Exercise objective = Can you output every line of the data below character for character, leaving out the pictures?
########################################
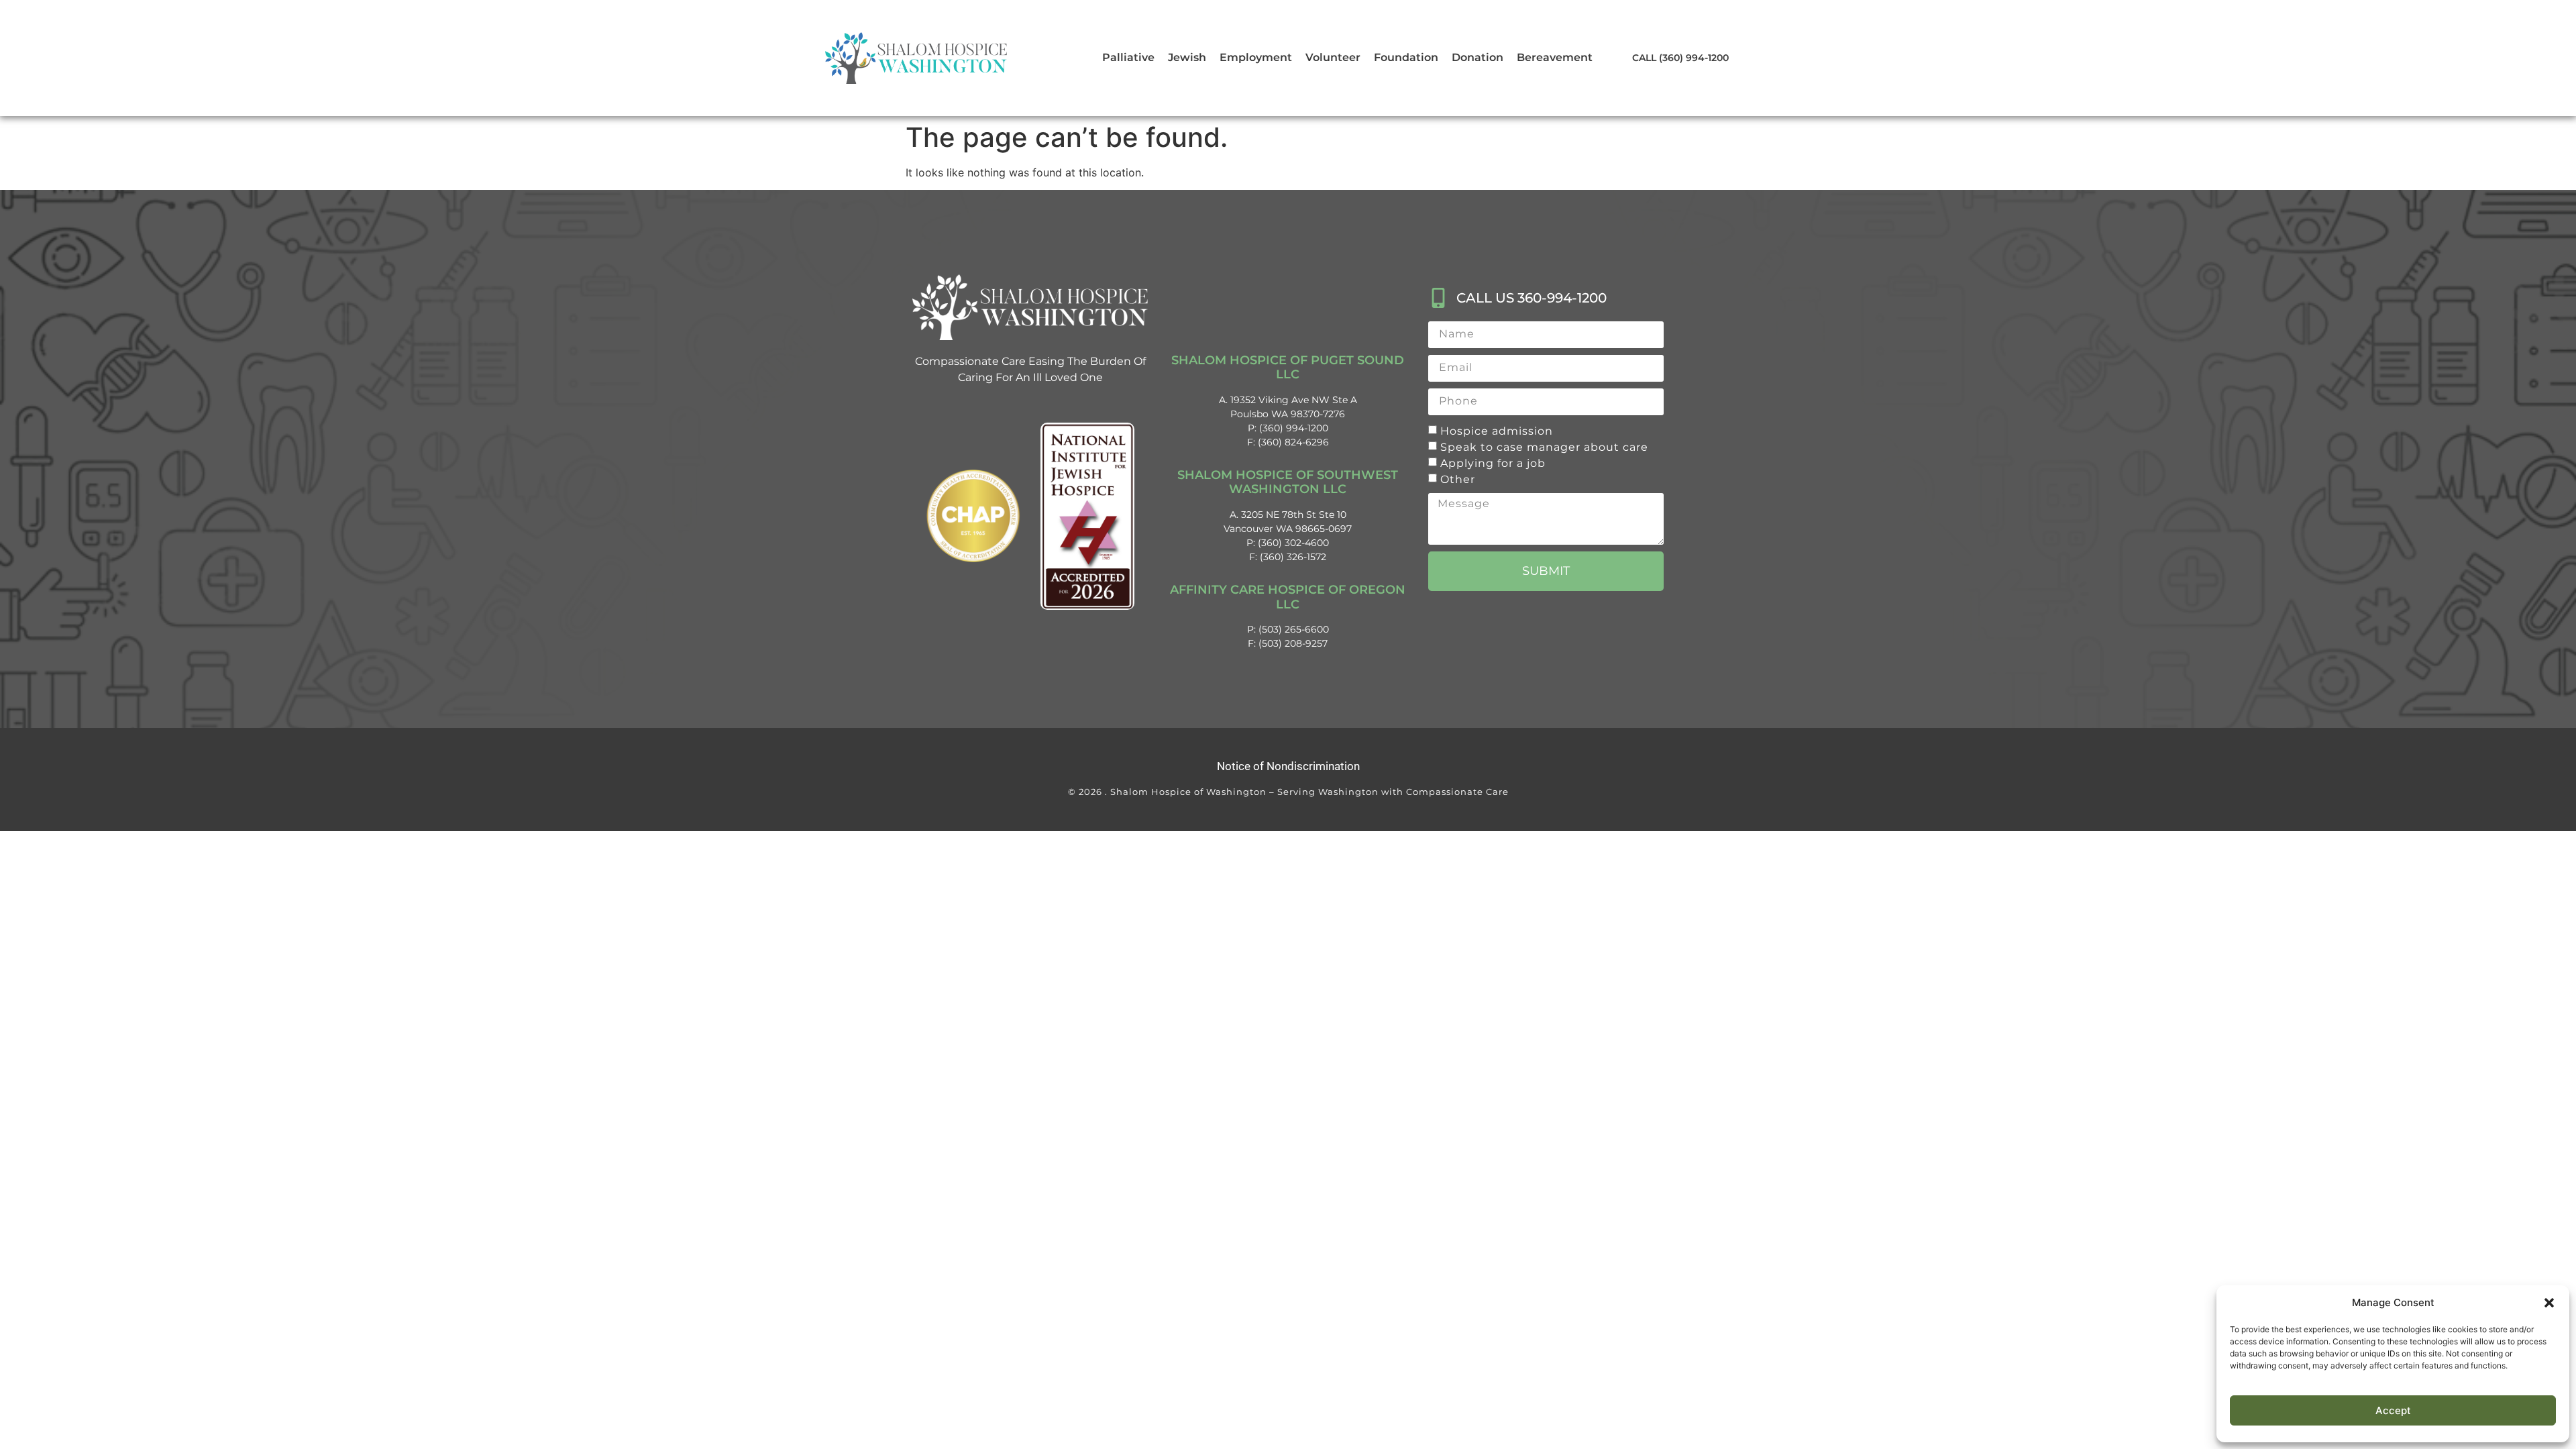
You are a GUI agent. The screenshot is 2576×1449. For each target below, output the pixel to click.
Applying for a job (1493, 462)
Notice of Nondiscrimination (1288, 766)
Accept (2393, 1410)
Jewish (1187, 57)
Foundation (1406, 57)
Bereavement (1555, 57)
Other (1457, 478)
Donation (1477, 57)
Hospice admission (1496, 430)
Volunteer (1332, 57)
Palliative (1128, 57)
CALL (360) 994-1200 (1680, 58)
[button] (2549, 1302)
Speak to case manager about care (1544, 446)
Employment (1256, 57)
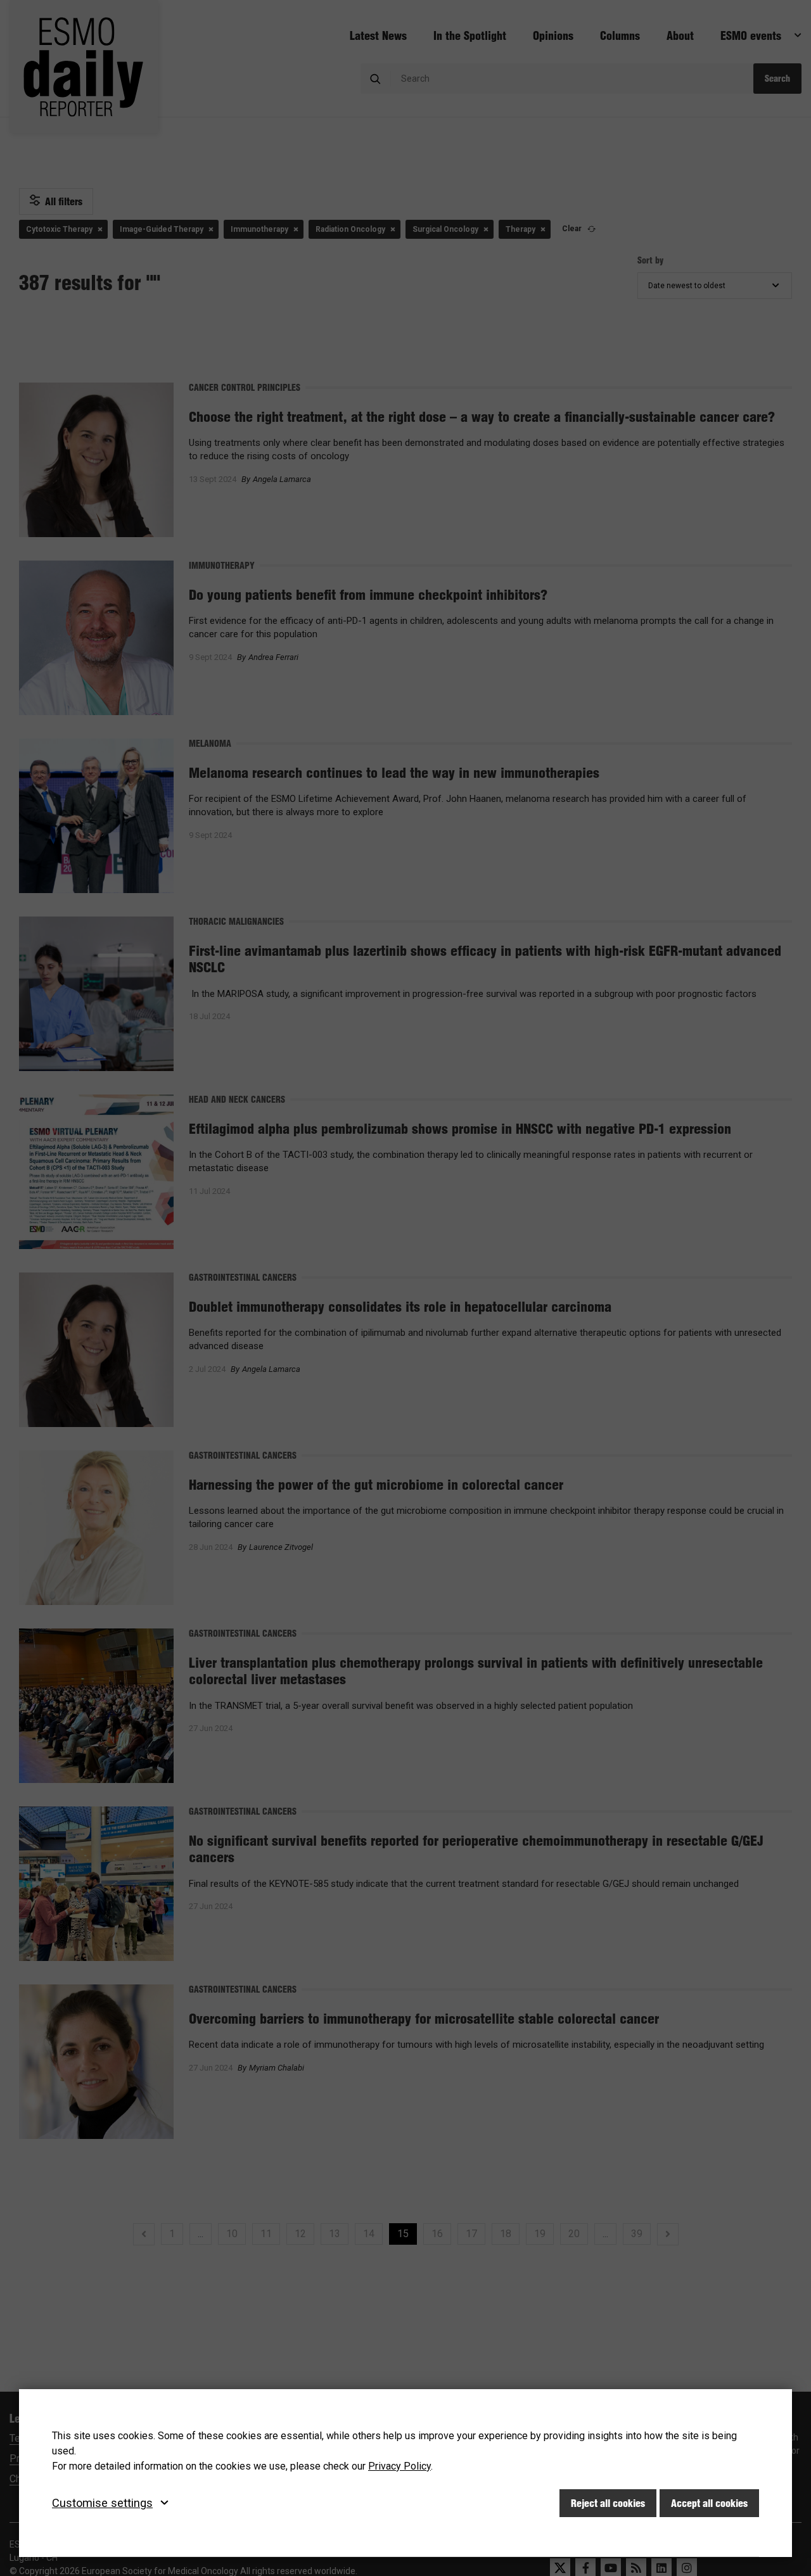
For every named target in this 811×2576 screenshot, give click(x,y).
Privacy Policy (399, 2466)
########################################
Answer to the exercise =
You are a GUI agent. The screenshot is 2576×1449. For each target below, output the pixel to click.
Applying for a job (1493, 462)
Notice of Nondiscrimination (1288, 766)
Accept (2393, 1410)
Jewish (1187, 57)
Foundation (1406, 57)
Bereavement (1555, 57)
Other (1457, 478)
Donation (1477, 57)
Hospice admission (1496, 430)
Volunteer (1332, 57)
Palliative (1128, 57)
CALL (360) 994-1200 (1680, 58)
[button] (2549, 1302)
Speak to case manager about care (1544, 446)
Employment (1256, 57)
For every named target in this 811×2576 screenshot, give click(x,y).
Privacy Policy (399, 2466)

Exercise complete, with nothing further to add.